The Ukrainians are, of course, outraged at that. And this is even more understandable, given the fact that Russian President Vladimir Putin in his congratulatory speech at the Victory Parade stressed it was ‘very important’ that [some of] the CIS leaders had joined him in Moscow, where they enjoyed an ‘informal breakfast’ together. It comes as no surprise that Ukraine’s Foreign Ministry slammed visit by those six post-Soviet leaders to Putin’s parade. “We consider the participation of the leaders of these foreign states in a public event alongside a war criminal who boasts of unleashing a war in Europe on a scale unknown since World War II as an immoral and unfriendly step towards Ukraine, a manifestation of contempt for the Ukrainian people who are fighting for their survival and freedom”, the Foreign Ministry said. It next noted that the peoples of Central Asia and the Caucasus made an ‘invaluable contribution’ to the victory over Nazism 78 years ago and ‘do not deserve the fate of being used by the Kremlin now to participate in a farce that has nothing to do with the victory over Nazism’.

At the highest level, the Caucasus was represented at the Victory Parade by only Armenian Prime Minister Nikol Pashinyan. Presidents of Georgia and Azerbaijan did not appear in Moscow. How about the Central Asian top officials in this context? Here’s what Chris Rickleton, a journalist with RFE/RL, said in that regard: “But by the eve of the May 9 holiday, leaders from Kazakhstan, Tajikistan, Turkmenistan, and Uzbekistan had also arrived in Moscow for the greatly scaled-down, tightly controlled military parade, making it five out of five for the region…

Writing on Twitter, Dionis Cenusa of the Lithuanian-based Eastern Europe Studies Center argued that each of the Central Asian leaders have their own ‘transactional relationships’ with the Kremlin, ‘which they care about more than reputational costs relative to the West that is trying to build separate platforms of strategic cooperation’. But with the Kremlin enjoying some form of leverage over all of the region’s countries, what individual motivations might have moved each leader to ignore those costs and attend the highly politicized event?”

* [INFORMATION PROVIDED]:
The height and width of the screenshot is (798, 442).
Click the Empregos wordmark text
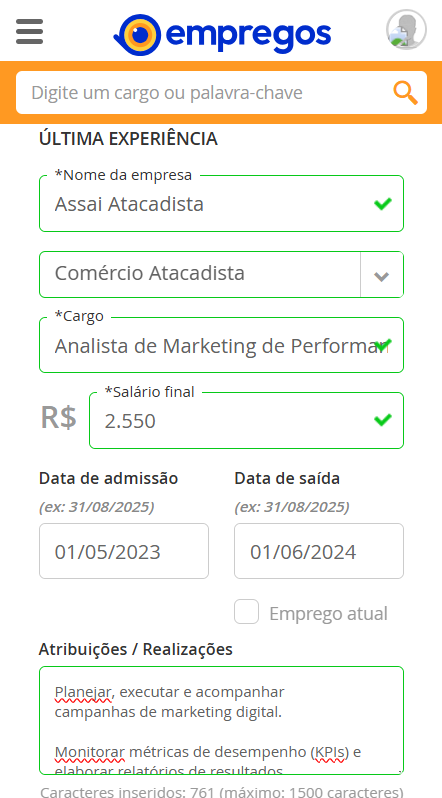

* [SHORT PROBLEM 1]: In the article on the Moscow Victory Parade, who was the only top-level representative of the Caucasus at the parade?
* [SHORT PROBLEM 2]: Translate this sentence from the article on the Moscow Victory Parade into Spanish: "Presidents of Georgia and Azerbaijan did not appear in Moscow."
* [SHORT PROBLEM 3]: Carry on the article on the Moscow Victory Parade from its final sentence.

* [EXERCISE RESPONSE 1]: Armenian Prime Minister Nikol Pashinyan.

* [EXERCISE RESPONSE 2]: Los presidentes de Georgia y Azerbaiyán no se presentaron en Moscú.

* [EXERCISE RESPONSE 3]:
And here is what Alexander Kadyrbayev, an expert on Russia, China and Central Asia at the Institute of Oriental Studies of the Russian Academy of Sciences, once said in response to this kind of question: “All the [political] leaders in the countries of Central Asia exist only because they are supported by Russia”.

In the non-Slavic CIS countries, including the Central Asian ones, the set of ideas about the importance of victory over the Wehrmacht in the Soviet-German war, inherited from the Soviet years, have been devalued significantly over the last year. It couldn’t be any other way at this point in the post-Soviet history, given the fact that the two major republics of the former Soviet Union, Russia and Ukraine, which bore the main brunt of that war, are now at war with each other, accusing one another of Nazism and fascism. True, over time, the rhetoric – on the part of Moscow, anyway – has changed somewhat.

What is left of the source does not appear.